For the remainder of my first trimester, Dr. Google made me walk around on eggshells while holding a very active bomb. I felt genuinely scared. Aside from the fact that I was already exhausted from the excessive vomiting, nausea and lack of appetite; the fear of negative possibilities wore me down even further. I was henny penny waiting for the sky to fall down on her. Fortunately, the doomsayers were wrong and my first trimester went by without any untoward incident.
By my 4th month of pregnancy, I went back to my OB-GYNE for my check up and ultrasound. The baby looked good on the monitor and showcased a very strong heartbeat. The size was healthy and true to form for a fetus on its 4th month. The whole family was very happy because the baby seemed to have surpassed all the previously presented negative possibilities by Dr. Google. My OB-GYNE seemed very pleased herself and she went on to write down my prescribed prenatal vitamins for the coming month.
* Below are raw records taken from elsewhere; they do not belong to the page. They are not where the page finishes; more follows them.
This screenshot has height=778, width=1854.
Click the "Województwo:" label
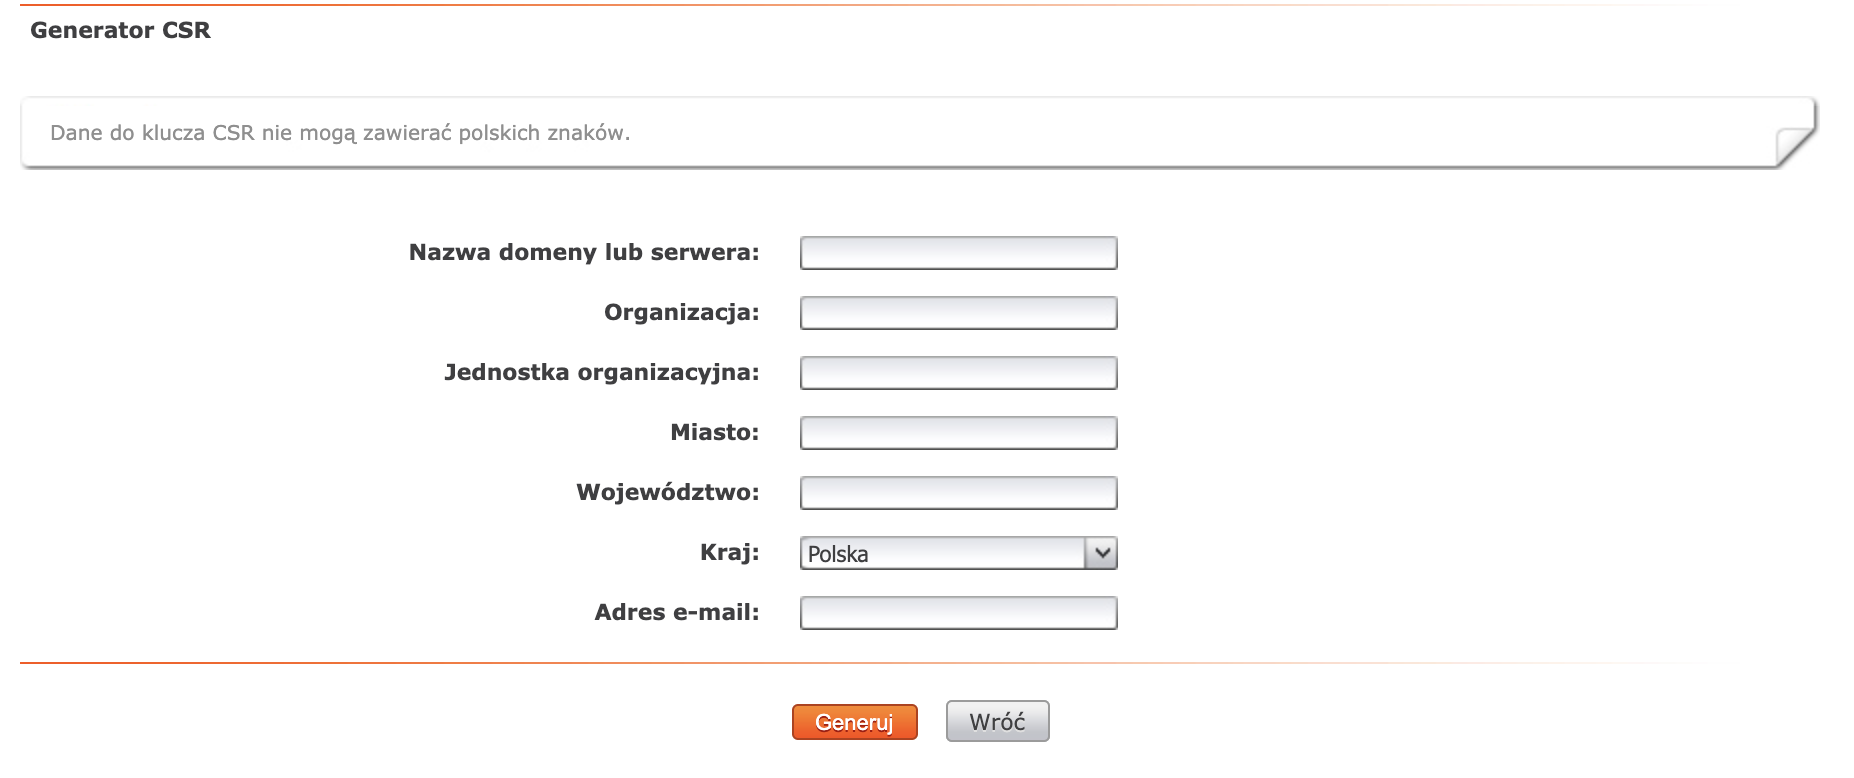[667, 492]
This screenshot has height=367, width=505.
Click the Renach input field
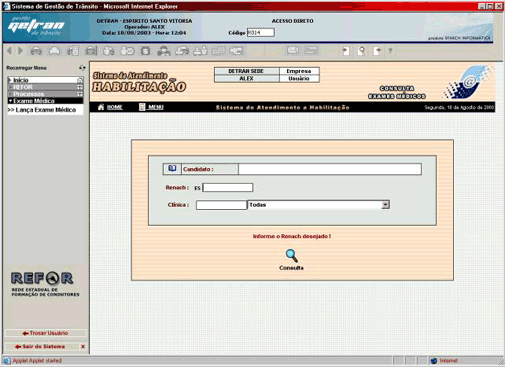[x=228, y=188]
But just at the very end of the consultation, she told me that I have a low lying placenta. I was aghast. My whole body deflated from the positive energy of the past few minutes. I was familiar with low lying placenta. According to my previous “research” on google, a low lying placenta is a prelude to placenta previa. It was in fact the last thing I ever wanted for my pregnancy. Placenta previa cannot be prevented nor cured and all you can do is wait, pray and hope that it will resolve. If you are the type of person who craves some sort of control over your life, this was definitely pure torture.
Unable to calm my nerves, I immediately asked Dr. Google about placenta previa as soon as I reached the comforts of my own home. None of the articles seemed promising. They all echoed the sentiments of my OB-GYNE. Time was really the only thing that can resolve the issue and I just have to wait. Finding no answers, I reached out to the comment sections. Wisdom from the experience of other moms who went to the same ordeal might shed some light and hope.
I should have just kept my eyes on the main article.
The comment section was filled with blood stained gore. You could literally feel the blood seeping out from the monitor to drench out your whole consciousness.
There were women after women who bled. Some bled at 5 months. Some bled at 7 months. Some bled a little. Some bled a lot. Some reached the home run of 9 months only to die bleeding while giving birth. Some gave birth successfully only to become a vegetable. Some survived but lost their uterus and all the hormones that came with having a uterus. Some went through an emergency C-section to save the baby. The main article about placenta previa has mentioned incidences of placenta resolution but it seemed to me that from the personal experience of other women, everybody just bled or died!
I was very scared. A hole opened up below me and I fell down towards an abyss. I kept falling and falling and falling. I wanted to gain back the reigns of control over my pregnancy. I don’t want to be the hapless damsel in distress who just waited. I decided to seek out support groups for placenta previa in Facebook. If there are other people who could help me, finding legitimate placenta previa survivors might be the way to go.
In the first group I found, their most recent post was of condolence towards a fellow member who just died that day from placenta previa. I cried. This was the icing from the cake of horrors in the realm of google search.
Since that fateful day, I have severed ties with Dr. Google. My husband and I decided that the best way to go about my pregnancy is to know less about it. Ignorance is bliss. In my case, it is also peace of mind and a life lived without fear. Compared to placenta previa, Google might just kill me sooner with a heart attack.
And nobody wants an epitaph that reads, “ killed by Google”!